# Backcountry Vests



## smellysell (Oct 29, 2018)

I've been looking at the Dakine and Volcom vests, any of you have experience with either? If so, what do you like/dislike?

Are there any other options out there besides these 2?

Sent from my Pixel 3 XL using Tapatalk


----------



## taco tuesday (Jul 26, 2014)

I have the Dakine Poacher Vest. It's got room for gear, an extra layer and some snacks/water. I think it's better suited to short tours, sidecountry and maybe heli trips. If you plan on really getting out in the backcountry, you would want a bigger pack.


----------



## robotfood99 (Mar 19, 2016)

The North Face used to sell one in Japan but not sure if they still do, or if it sold overseas. 

The Volcom one I tried on in a store, was surprised how heavy/bulky it was. It could have been a XXL or something, but I am a bit of a weight weenie so wasn't for me.


----------



## Rip154 (Sep 23, 2017)

Was kinda weird to have it outside of a jacket when I'm used to the backpack where I still have access to my pockets. Outside of a hoodie or something it's probably ok. Board carry isn't all that (almost easier to carry under arm), and it's a bit more fuss to get to what's on your back. Heli, cats and chairlifts in nice weather is where it's at. Airbag without backpack could be nice for that kinda heliterrain.


----------



## smellysell (Oct 29, 2018)

Rip154 said:


> Was kinda weird to have it outside of a jacket when I'm used to the backpack where I still have access to my pockets. Outside of a hoodie or something it's probably ok. Board carry isn't all that (almost easier to carry under arm), and it's a bit more fuss to get to what's on your back. Heli, cats and chairlifts in nice weather is where it's at. Airbag without backpack could be nice for that kinda heliterrain.

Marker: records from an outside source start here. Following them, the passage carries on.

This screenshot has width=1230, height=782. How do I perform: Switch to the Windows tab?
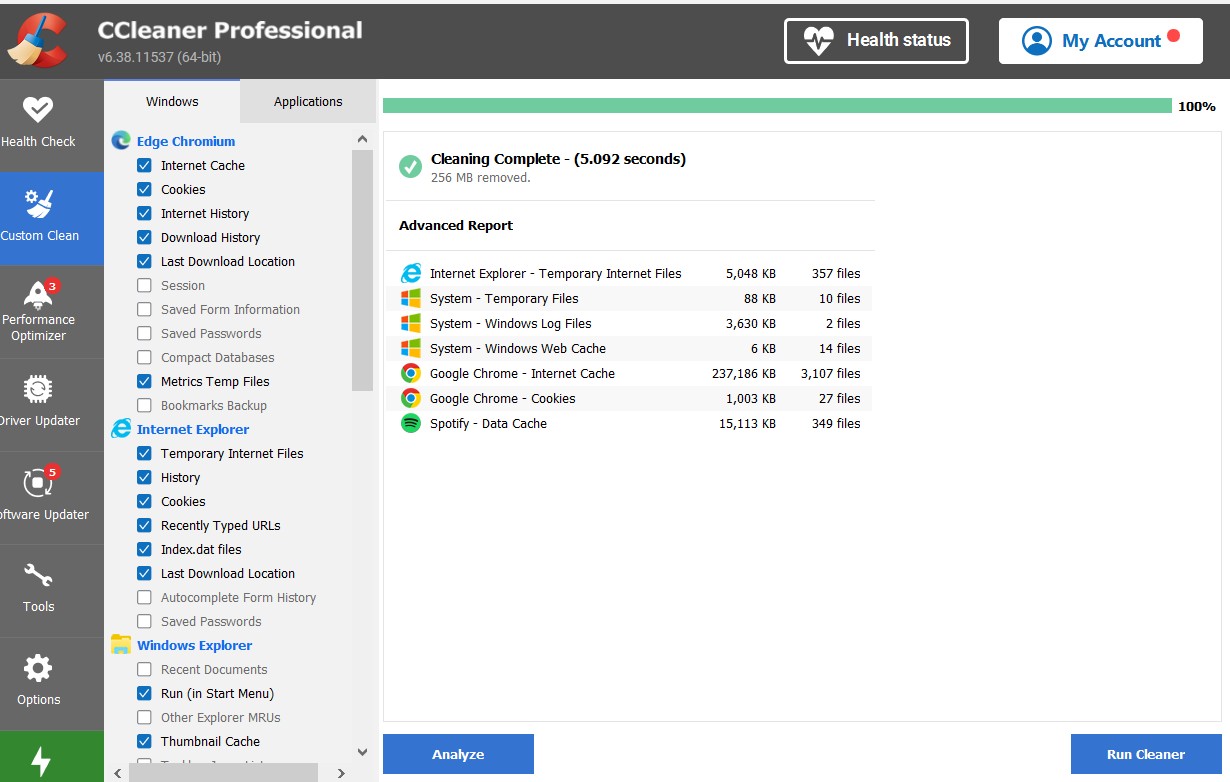(x=172, y=102)
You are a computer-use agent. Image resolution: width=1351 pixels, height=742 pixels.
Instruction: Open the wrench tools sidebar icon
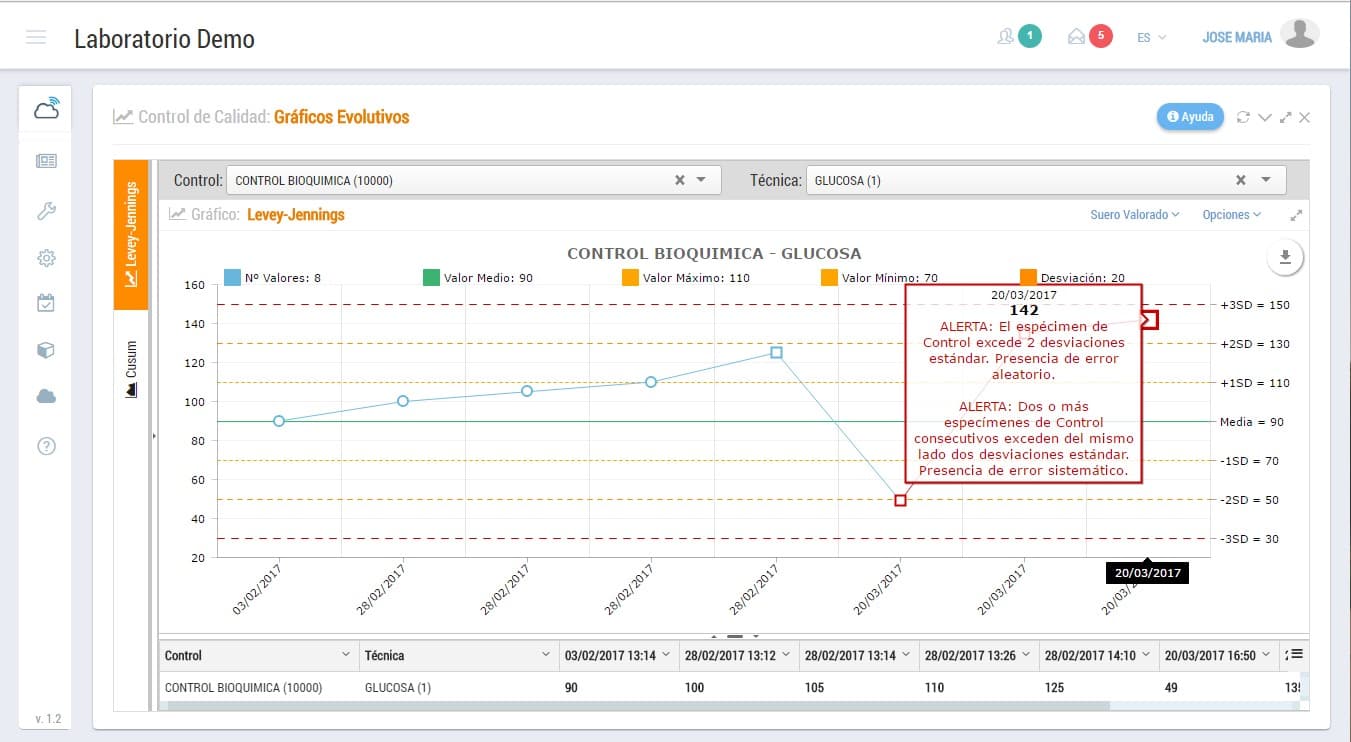point(46,210)

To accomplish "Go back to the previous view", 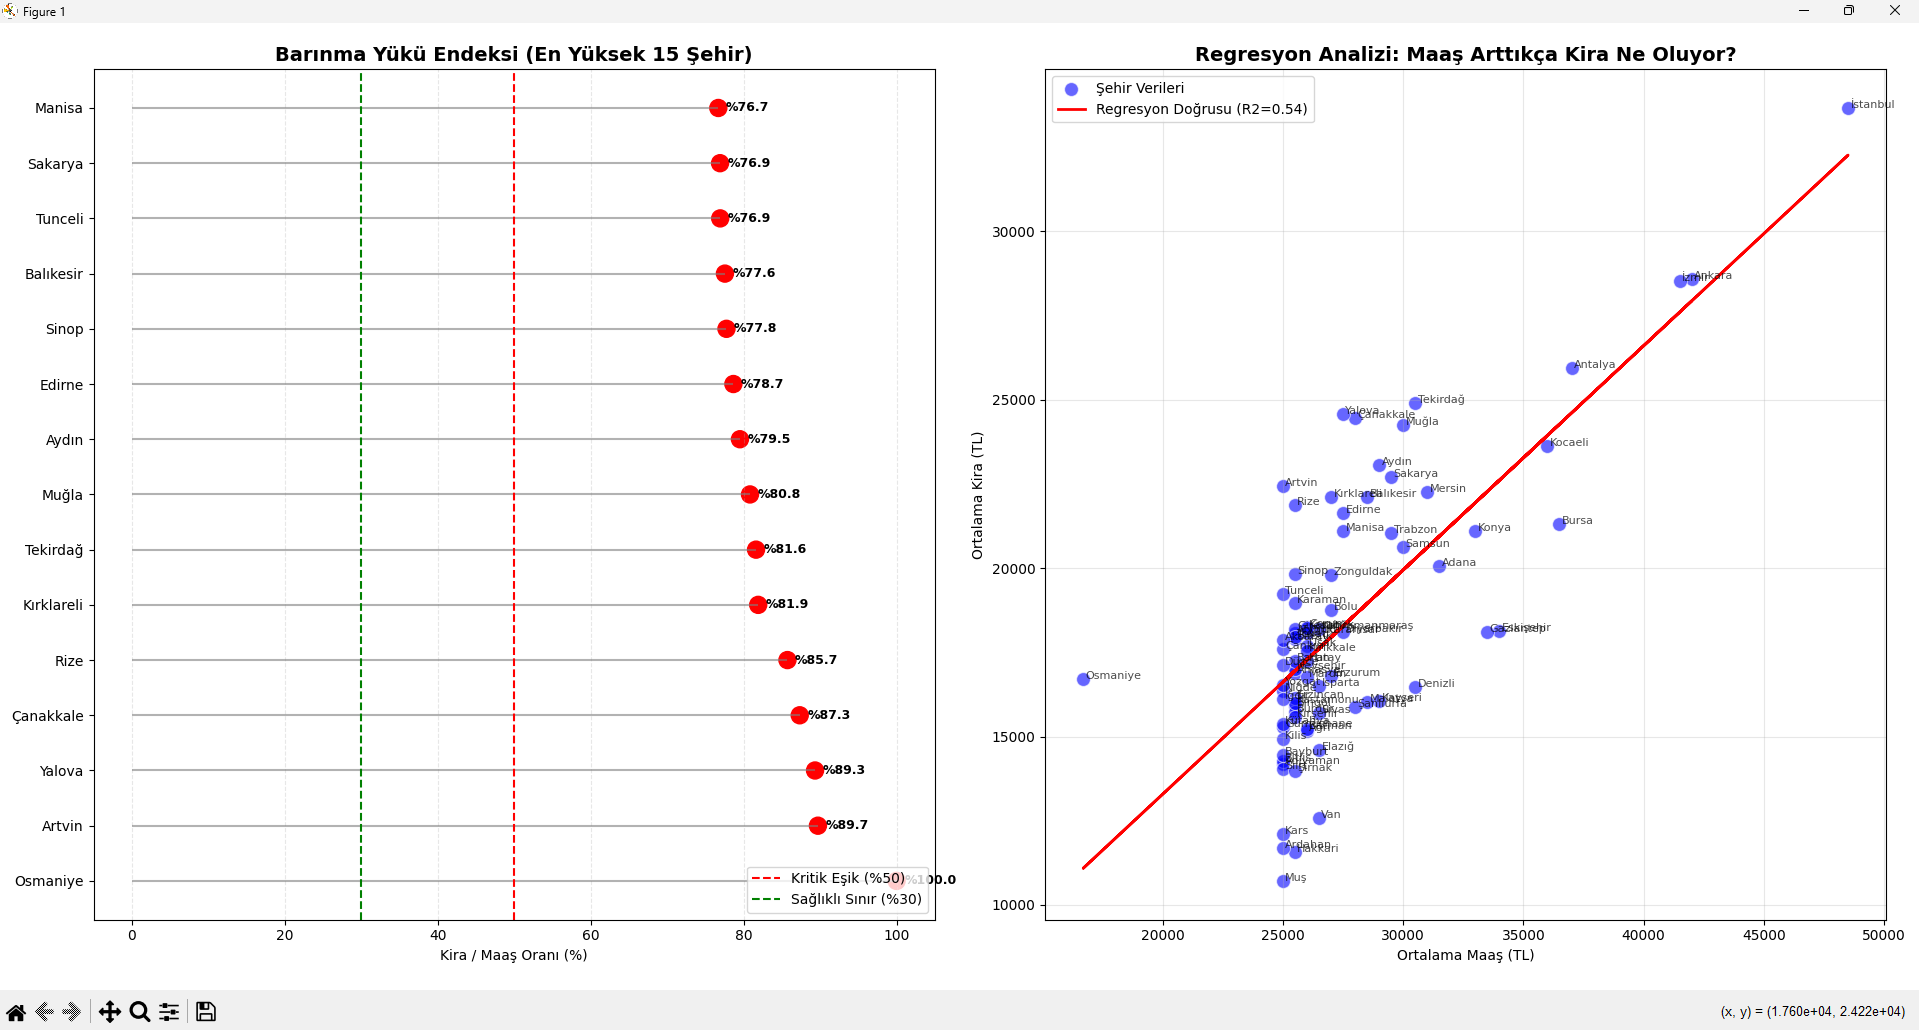I will 44,1012.
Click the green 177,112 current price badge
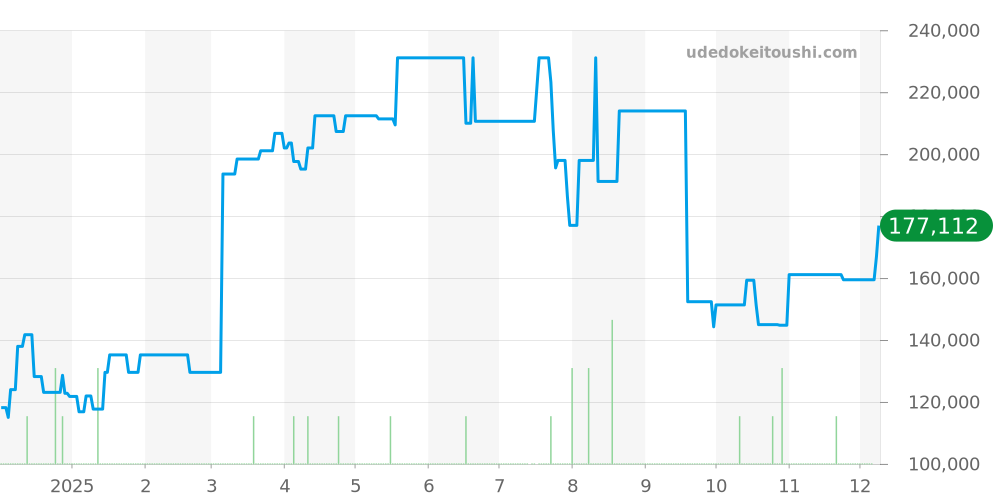 934,226
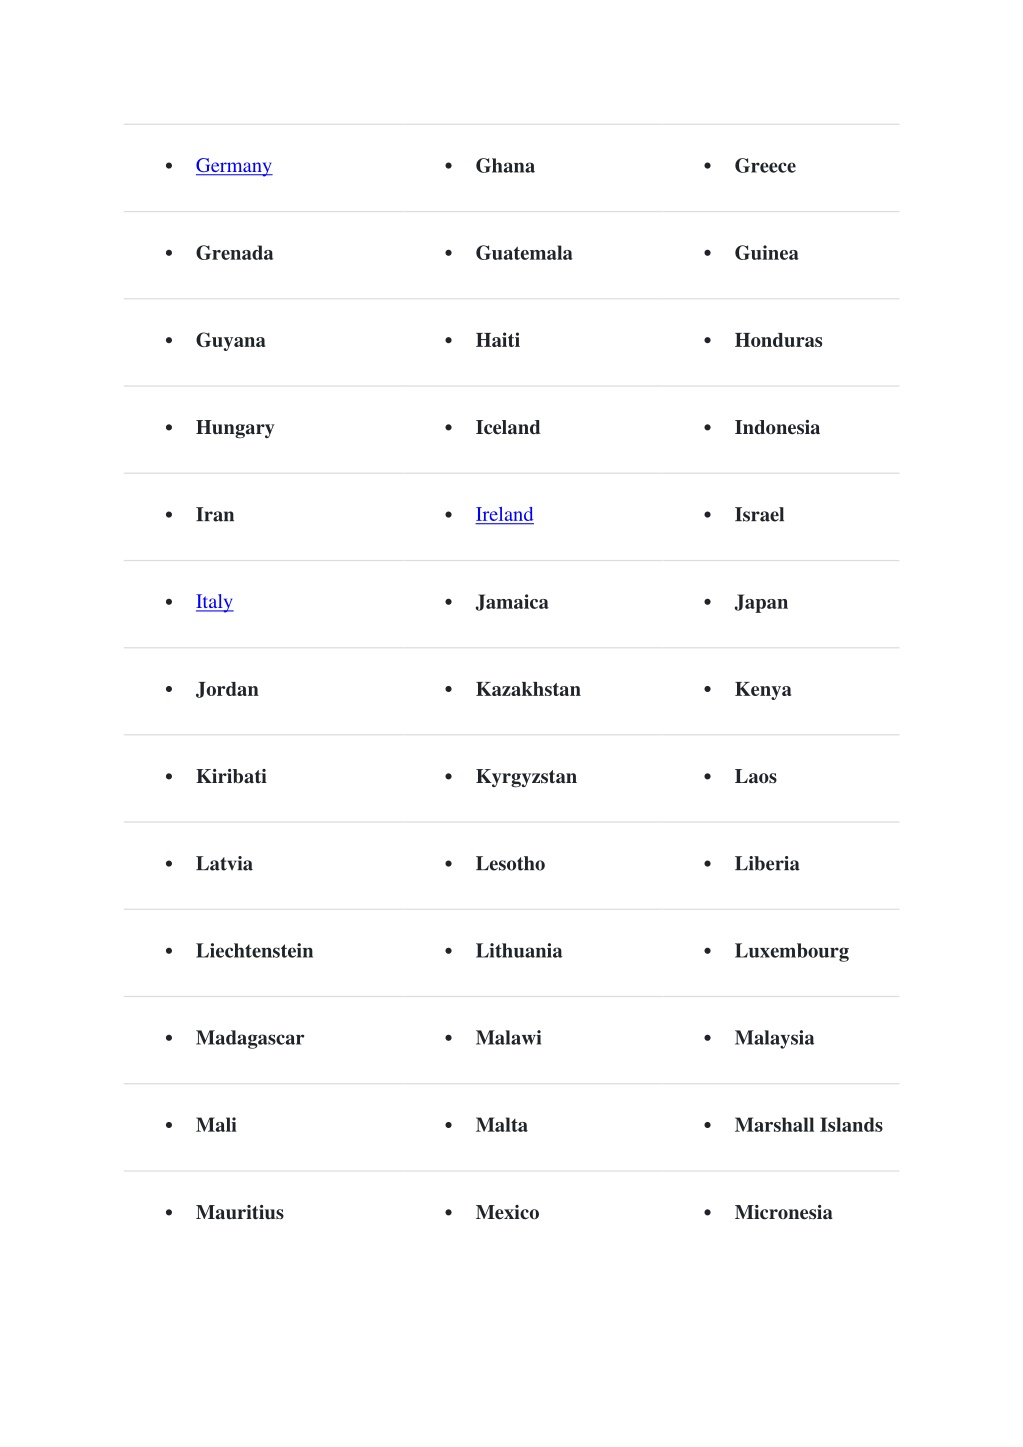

Yeah, I'd only use it while touring probably, so wouldn't use the board carry, except in places I need to boot pack I guess.

Sent from my Pixel 3 XL using Tapatalk


----------



## Rip154 (Sep 23, 2017)

smellysell said:


> Yeah, I'd only use it while touring probably, so wouldn't use the board carry, except in places I need to boot pack I guess.
> 
> Sent from my Pixel 3 XL using Tapatalk


Kinda why I tried it, but didn't like it for touring at all.


----------



## smellysell (Oct 29, 2018)

Rip154 said:


> Kinda why I tried it, but didn't like it for touring at all.


Interesting, I've never heard anything but positives about them. Thanks for the input. 

Sent from my Pixel 3 XL using Tapatalk


----------



## poser (Mar 7, 2018)

smellysell said:


> Interesting, I've never heard anything but positives about them. Thanks for the input.
> 
> Sent from my Pixel 3 XL using Tapatalk


I’d have to think that they are just too hot to be practical for touring, particularly long tours and/or in the Spring. Some of the guides at Silverton Mountain wear them, but I think it’s mostly the heli guides (easier to get in and out of a helicopter) vs. the bootpack guides. I think vests may have a specific advantage but I doubt they are a substitute for a backpack if you are touring.


----------



## smellysell (Oct 29, 2018)

poser said:


> I’d have to think that they are just too hot to be practical for touring, particularly long tours and/or in the Spring. Some of the guides at Silverton Mountain wear them, but I think it’s mostly the heli guides (easier to get in and out of a helicopter) vs. the bootpack guides. I think vests may have a specific advantage but I doubt they are a substitute for a backpack if you are touring.


Well, you guys are saving me some money at least! 

I saw most of the guys at Silverton using them, and tend to take what Iguchi likes as gospel, and also have had a couple friends talk about how much they like them, but thinking I'll just stick with the backpack. 

Sent from my Pixel 3 XL using Tapatalk


----------